Podemos pensar esta leitura como escavação manual feita por uma criança, em que se tem terra na pele e se é indiferente à palavra que a sujaria. À luz de Verônica Stigger, quando comenta no prefácio que "não há, aí, escavação sem invenção, investigação sem fabulação" há uma busca na memória e lembrança de que toda memória é também fabulação. Prisca Agustoni, poeta suíça, fala da poesia que leremos como algo que "se fez coletivo" a partir do acesso, da abertura, absorvida no contato com a fotografia do francês Marcel Gautherot*.
Há também uma pista como epígrafe: que se ouça, enquanto lemos, a música de Villa-Lobos. O que é iniciar o livro guiando quem o lê através de um som? Começar um livro evocando um som, convidando o som e convidando quem lê à cumplicidade no gesto. Se tocarmos, por exemplo, as Bachianas Brasileiras, com sua Embolada introdutória, seremos acompanhados até o café do primeiro poema do livro, mas, em algum momento, a síncope irá nos arrancar ao exílio: nosso terreno é o mundo do meio-caminho, a reboque dos pescadores / e da caatinga. Somos, agora, guiados por ela, mensageiros do trânsito.
O livro é dividido entre PRELÚDIO, DA TERRA, DAS ÁGUAS, DO CÉU e DAS CINZAS. O caminho, então, segue a senda que leva em direção à esse rumor elementar.
Ainda no poema iniciação o que logo fez da palavra enxuta / exato movimento, é o sumo do prelúdio em que é dado o tom de toda a obra: a autora faz uso das texturas e objetos, percebidos pela passante, partindo da minúcia em direção ao verbo, como mote do ritmo e visões que virão à frente. E há, ainda, na falta de umidade da palavra enxuta, certa lembrança aquosa a partir do que falta. É de se notar que, na presença, as ausências também falarão por todo o trajeto.
Em bagagem é dada a partida rumo a uma história universal de migração – também – metafísica. A encruzilhada dos navios é o meio-caminho constante da personagem infixável, guia destas Arqueologias, e o nosso.

● ● ● ●

> [DESAFIOS]
#1 Reproduza palavra por palavra a passagem do trecho do documento que vai de "O livro é dividido" até "todo o trajeto.".
#2 De acordo com o trecho do documento, a música de qual compositor a epígrafe do livro pede que se ouça durante a leitura?

> [EXTRATO DE DADOS]
● ● ● ●

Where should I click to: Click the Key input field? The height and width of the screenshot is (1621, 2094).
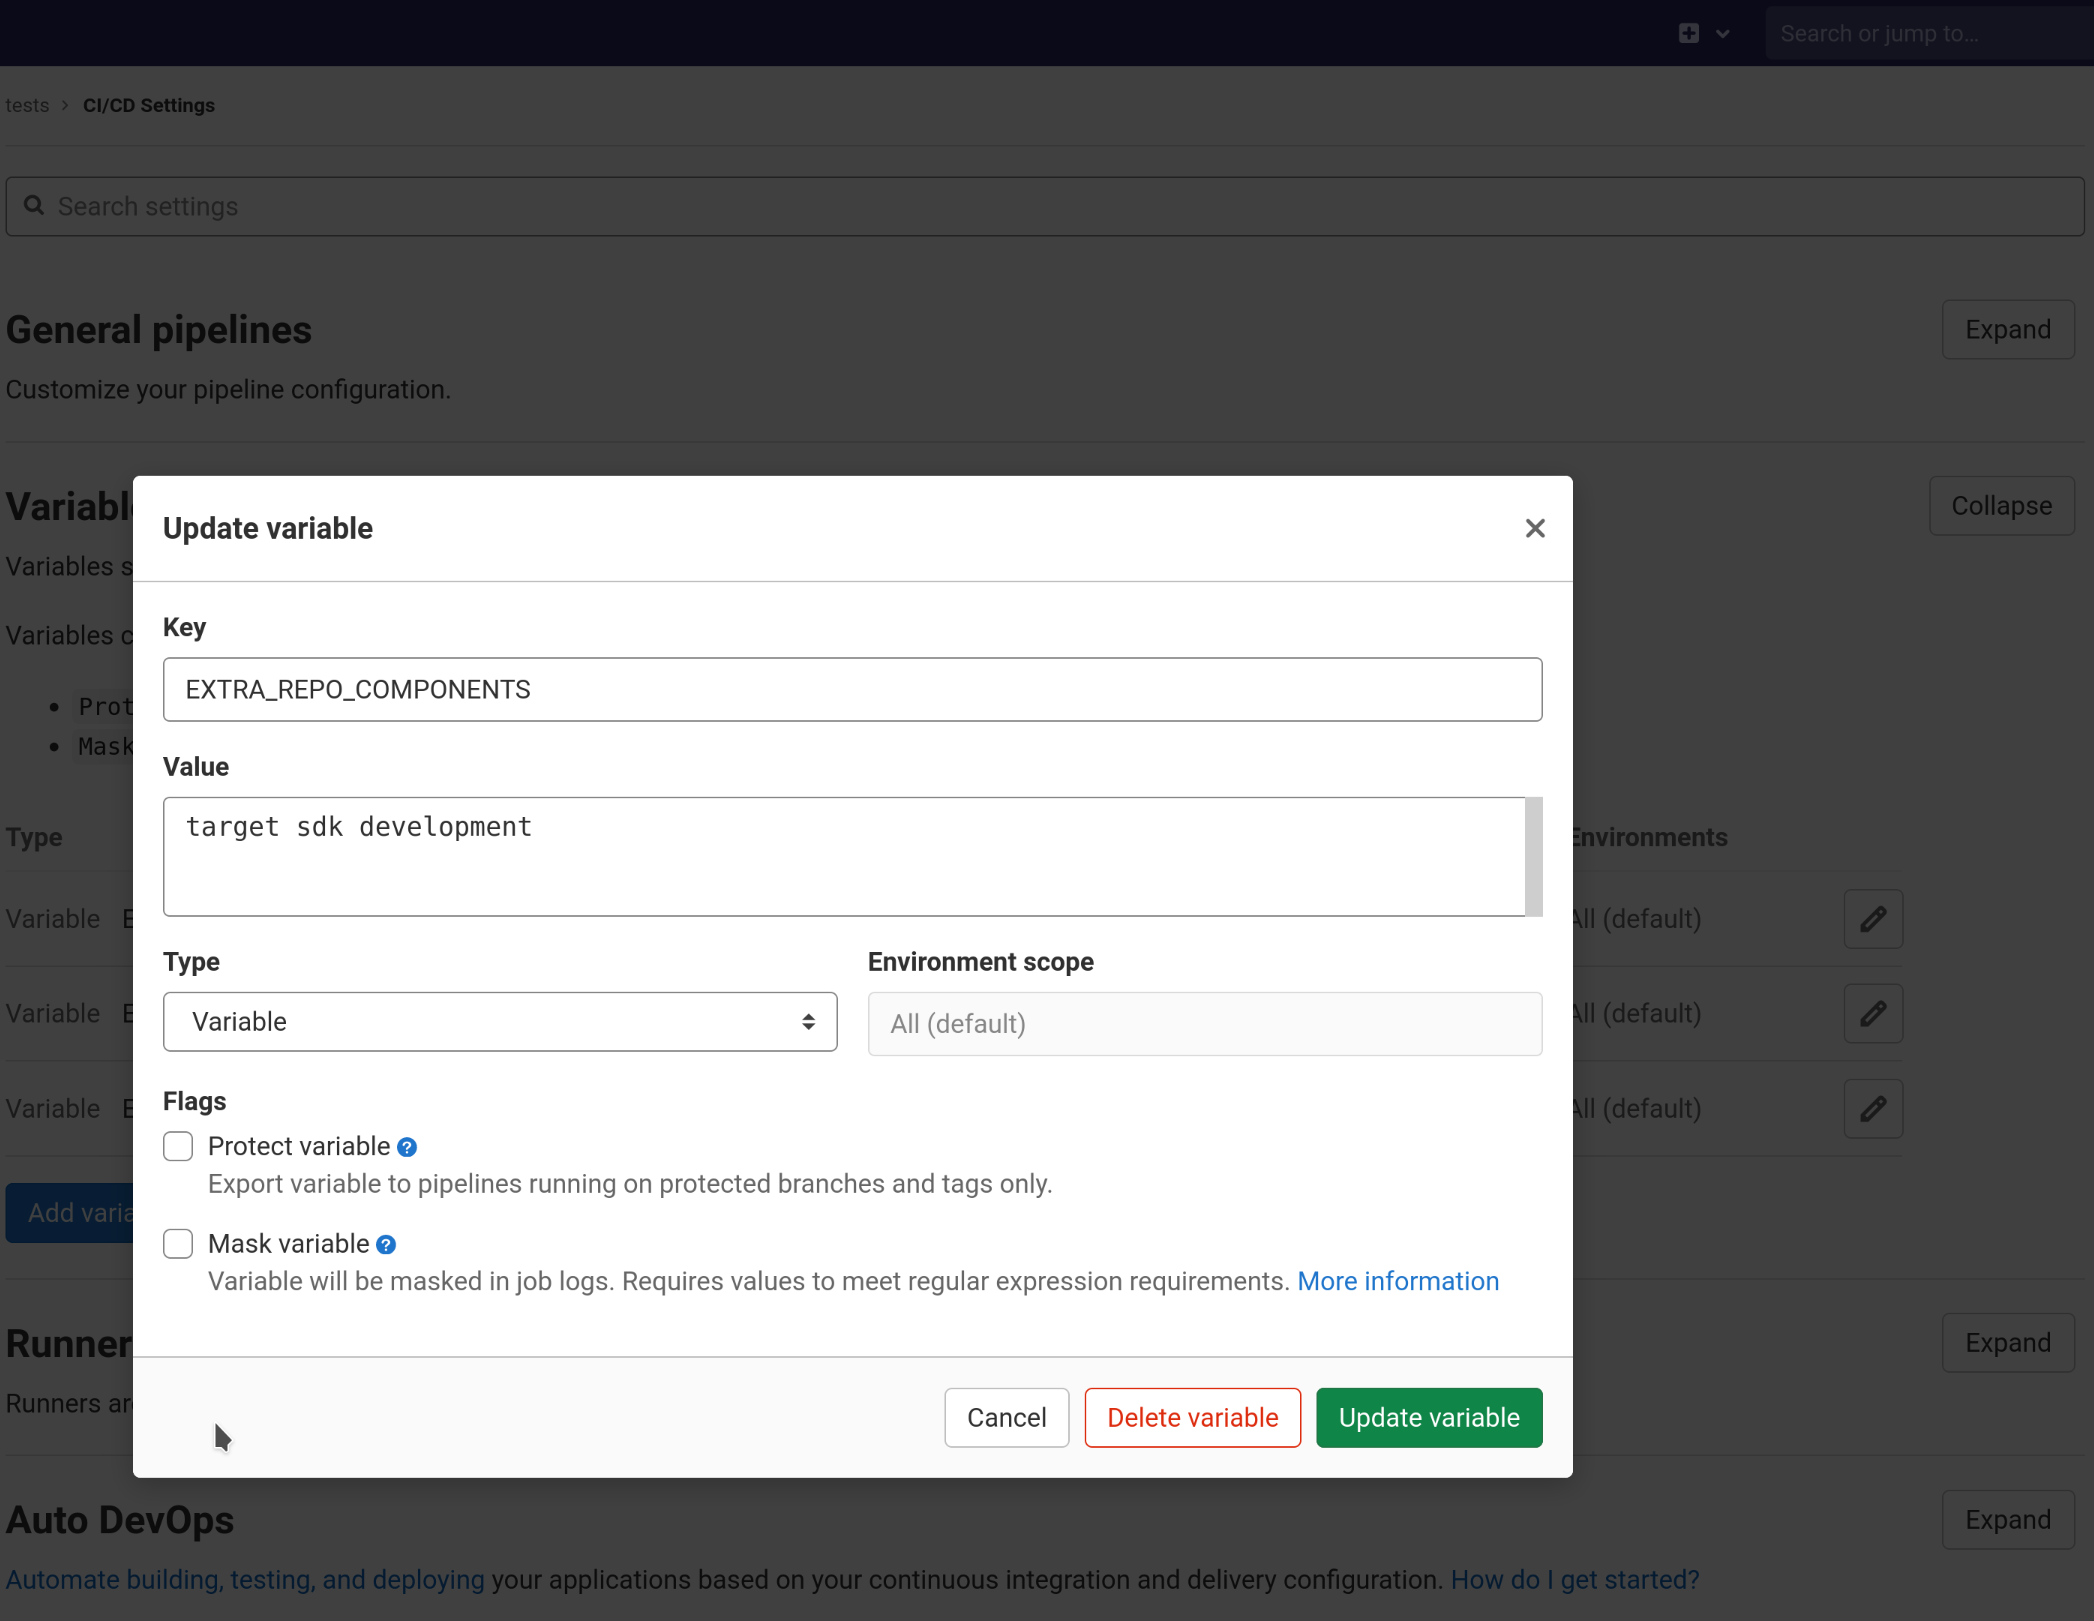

● ● ● ●

> [RESPOSTAS ESPERADAS]
#1
O livro é dividido entre PRELÚDIO, DA TERRA, DAS ÁGUAS, DO CÉU e DAS CINZAS. O caminho, então, segue a senda que leva em direção à esse rumor elementar.
Ainda no poema iniciação o que logo fez da palavra enxuta / exato movimento, é o sumo do prelúdio em que é dado o tom de toda a obra: a autora faz uso das texturas e objetos, percebidos pela passante, partindo da minúcia em direção ao verbo, como mote do ritmo e visões que virão à frente. E há, ainda, na falta de umidade da palavra enxuta, certa lembrança aquosa a partir do que falta. É de se notar que, na presença, as ausências também falarão por todo o trajeto.

#2 Villa-Lobos.